Learn how to create and run data labeling projects to label text data in Azure Machine Learning. Specify either a single label or multiple labels to be applied to each text item.

You can also use the data labeling tool to create an image labeling project.

Text labeling capabilities

Azure Machine Learning data labeling is a central place to create, manage, and monitor data labeling projects:

  • Coordinate data, labels, and team members to efficiently manage labeling tasks.
  • Tracks progress and maintains the queue of incomplete labeling tasks.
  • Start and stop the project and control the labeling progress.
  • Review the labeled data and export labeled as an Azure Machine Learning dataset.


Text data must be available in an Azure blob datastore. (If you do not have an existing datastore, you may upload files during project creation.)

Data formats available for text data:

  • .txt: each file represents one item to be labeled.
  • .csv or .tsv: each row represents one item presented to the labeler. You decide which columns the labeler can see in order to label the row.

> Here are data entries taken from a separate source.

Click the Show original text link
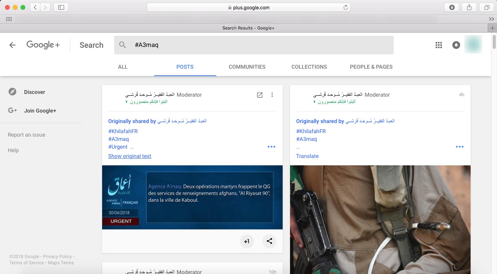Image resolution: width=497 pixels, height=274 pixels. (130, 156)
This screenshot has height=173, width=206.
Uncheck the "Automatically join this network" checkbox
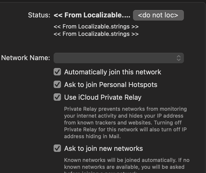(57, 72)
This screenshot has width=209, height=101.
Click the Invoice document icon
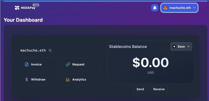tap(27, 65)
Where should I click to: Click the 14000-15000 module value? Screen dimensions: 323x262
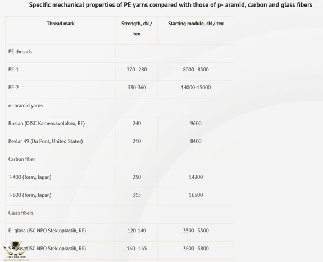[x=195, y=87]
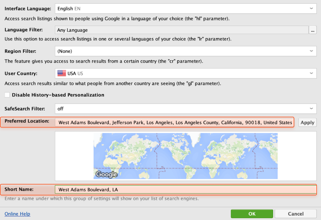Click the USA flag icon

62,73
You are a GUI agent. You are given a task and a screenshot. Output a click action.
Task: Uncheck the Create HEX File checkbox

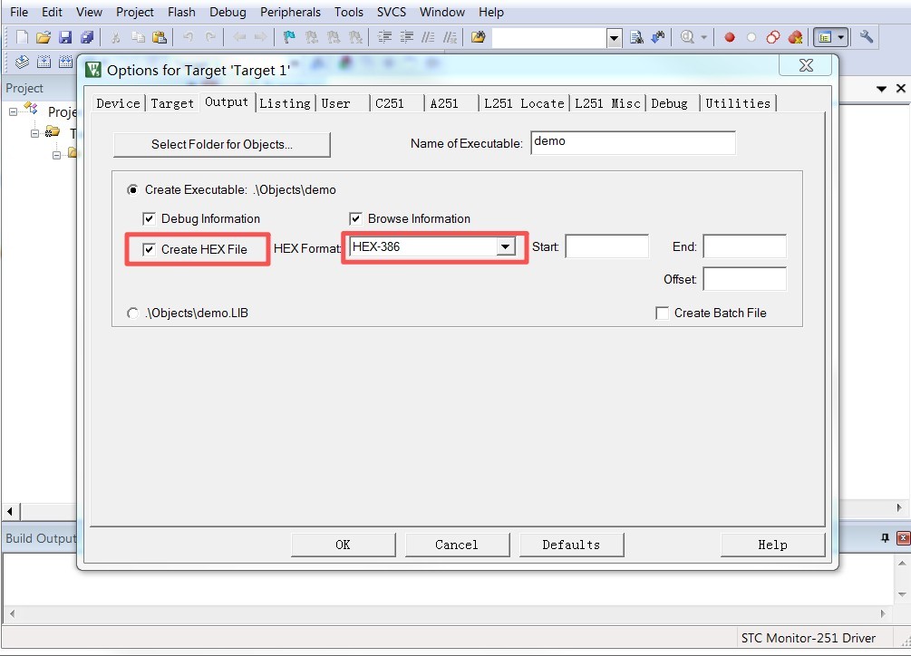[x=150, y=249]
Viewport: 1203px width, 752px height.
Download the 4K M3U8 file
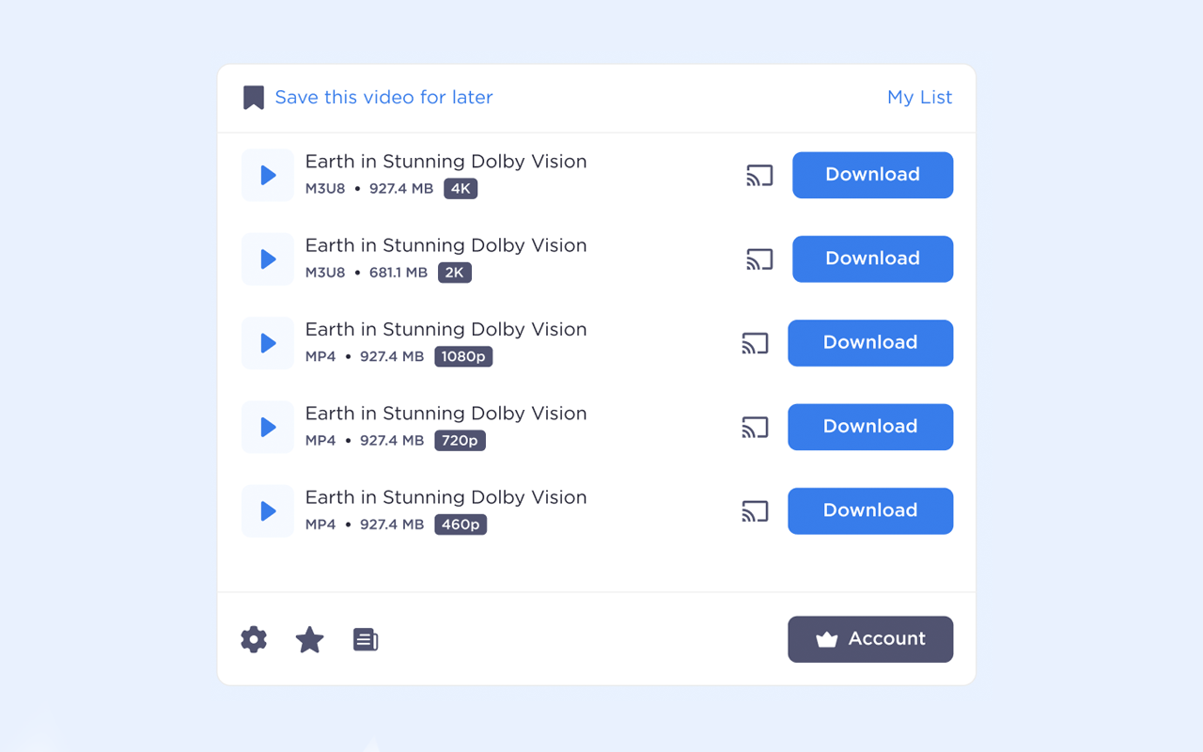pos(872,175)
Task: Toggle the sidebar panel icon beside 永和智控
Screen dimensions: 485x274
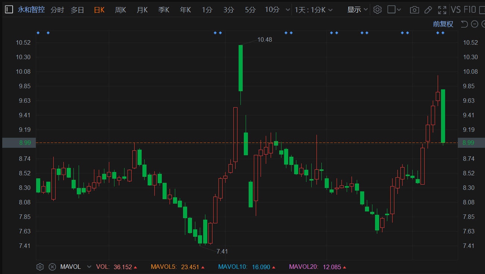Action: pos(9,10)
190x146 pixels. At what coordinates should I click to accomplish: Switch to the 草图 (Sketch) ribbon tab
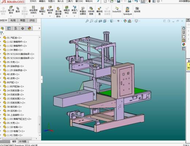pos(23,20)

  • The data that you want to label, either in local files or in Azure blob storage.
  • The set of labels that you want to apply.
  • The instructions for labeling.
  • An Azure subscription. If you don't have an Azure subscription, create a free account before you begin.
  • A Machine Learning workspace. See Create an Azure Machine Learning workspace.

Create a text labeling project

Labeling projects are administered from Azure Machine Learning. You use the Data Labeling page to manage your projects.

If your data is already in Azure Blob storage, you should make it available as a datastore before you create the labeling project.

  1. To create a project, select Add project. Give the project an appropriate name. The project name can’t be reused, even if the project is deleted in future.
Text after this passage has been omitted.